SDR matters because it turns radio from fixed hardware into software-defined infrastructure. It enables rapid prototyping, spectrum monitoring, and decoding of public safety, navigation, and broadcast systems without custom RF hardware for each protocol.

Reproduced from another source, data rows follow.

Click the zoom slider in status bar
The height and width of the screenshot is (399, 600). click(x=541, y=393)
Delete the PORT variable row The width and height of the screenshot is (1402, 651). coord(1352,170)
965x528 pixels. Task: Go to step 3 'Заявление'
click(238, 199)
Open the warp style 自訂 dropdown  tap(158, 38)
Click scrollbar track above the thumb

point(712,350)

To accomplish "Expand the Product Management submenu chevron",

Real-world impact (with sources and dates):

  • ADS-B Out is mandatory in U.S. controlled airspace as of January 1, 2020, making ADS-B a foundational aviation safety system. (14 CFR 91.225; FAA ADS-B Out)
  • AIS uses the VHF channels 161.975 MHz and 162.025 MHz, the global safety channels for maritime tracking and collision avoidance. (USCG Navigation Center)
  • RDS/RBDS uses a 57 kHz subcarrier with a 1,187.5 bps data stream, enabling station metadata from FM broadcasts with low-cost SDRs. (NRSC RBDS standard)
  • NOAA APT images scan at 120 lines per minute (2 lines per second) with a 2400 Hz subcarrier, so SDR can capture full weather images with modest equipment. (NOAA KLM User’s Guide)
  • GPS L1 C/A uses 1575.42 MHz with a 1.023 Mcps code and 50 bps navigation data, illustrating how SDR can recover spread-spectrum signals below the noise floor. (IS-GPS-200)

Context & Evolution (History)

Radio moved from analog circuits to software because ADCs became fast enough and CPUs became cheap enough. Early SDRs were expensive military systems. Today, low-cost USB receivers enable hobbyist-level decoding of signals that once required specialized equipment. This democratization has accelerated innovation in aviation, maritime safety, satellite tracking, and emergency communications.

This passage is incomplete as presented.